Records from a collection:
--*--

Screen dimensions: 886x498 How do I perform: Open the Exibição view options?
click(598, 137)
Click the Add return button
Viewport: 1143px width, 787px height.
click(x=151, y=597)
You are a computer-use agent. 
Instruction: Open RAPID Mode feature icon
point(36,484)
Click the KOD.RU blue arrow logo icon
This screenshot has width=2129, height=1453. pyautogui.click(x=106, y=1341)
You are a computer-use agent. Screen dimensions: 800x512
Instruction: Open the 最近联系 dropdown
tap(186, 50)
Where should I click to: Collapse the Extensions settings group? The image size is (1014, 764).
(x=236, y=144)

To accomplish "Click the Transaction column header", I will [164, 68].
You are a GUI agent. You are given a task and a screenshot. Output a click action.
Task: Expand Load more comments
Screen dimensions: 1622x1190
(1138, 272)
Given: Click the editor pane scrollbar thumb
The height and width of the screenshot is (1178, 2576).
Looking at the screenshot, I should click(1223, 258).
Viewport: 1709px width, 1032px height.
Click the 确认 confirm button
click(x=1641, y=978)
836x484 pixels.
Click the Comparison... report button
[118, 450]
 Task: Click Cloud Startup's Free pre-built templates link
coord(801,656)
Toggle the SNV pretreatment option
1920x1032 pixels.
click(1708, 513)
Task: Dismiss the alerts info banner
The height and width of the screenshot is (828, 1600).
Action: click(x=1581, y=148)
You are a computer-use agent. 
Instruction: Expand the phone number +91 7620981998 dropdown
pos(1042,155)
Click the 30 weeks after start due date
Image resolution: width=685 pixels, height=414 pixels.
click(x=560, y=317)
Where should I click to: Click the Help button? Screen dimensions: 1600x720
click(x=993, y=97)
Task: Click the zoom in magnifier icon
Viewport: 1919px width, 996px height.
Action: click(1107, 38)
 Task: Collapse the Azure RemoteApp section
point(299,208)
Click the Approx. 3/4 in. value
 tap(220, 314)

--*--

▸ Exercise objective
Convert the items above into a numbered list, omitting any blank lines.

▸ The result
1. Screen dimensions: 886x498 How do I perform: Open the Exibição view options?
2. click(598, 137)
3. Click the Add return button
4. Viewport: 1143px width, 787px height.
5. click(x=151, y=597)
6. You are a computer-use agent. 
7. Instruction: Open RAPID Mode feature icon
8. point(36,484)
9. Click the KOD.RU blue arrow logo icon
10. This screenshot has width=2129, height=1453. pyautogui.click(x=106, y=1341)
11. You are a computer-use agent. Screen dimensions: 800x512
12. Instruction: Open the 最近联系 dropdown
13. tap(186, 50)
14. Where should I click to: Collapse the Extensions settings group? The image size is (1014, 764).
15. (x=236, y=144)
16. To accomplish "Click the Transaction column header", I will [164, 68].
17. You are a GUI agent. You are given a task and a screenshot. Output a click action.
18. Task: Expand Load more comments
19. Screen dimensions: 1622x1190
20. (1138, 272)
21. Given: Click the editor pane scrollbar thumb
22. The height and width of the screenshot is (1178, 2576).
23. Looking at the screenshot, I should click(1223, 258).
24. Viewport: 1709px width, 1032px height.
25. Click the 确认 confirm button
26. click(x=1641, y=978)
27. 836x484 pixels.
28. Click the Comparison... report button
29. [118, 450]
30.  Task: Click Cloud Startup's Free pre-built templates link
31. coord(801,656)
32. Toggle the SNV pretreatment option
33. 1920x1032 pixels.
34. click(1708, 513)
35. Task: Dismiss the alerts info banner
36. The height and width of the screenshot is (828, 1600).
37. Action: click(x=1581, y=148)
38. You are a computer-use agent. 
39. Instruction: Expand the phone number +91 7620981998 dropdown
40. pos(1042,155)
41. Click the 30 weeks after start due date
42. Image resolution: width=685 pixels, height=414 pixels.
43. click(x=560, y=317)
44. Where should I click to: Click the Help button? Screen dimensions: 1600x720
45. click(x=993, y=97)
46. Task: Click the zoom in magnifier icon
47. Viewport: 1919px width, 996px height.
48. Action: click(1107, 38)
49.  Task: Collapse the Azure RemoteApp section
50. point(299,208)
51. Click the Approx. 3/4 in. value
52.  tap(220, 314)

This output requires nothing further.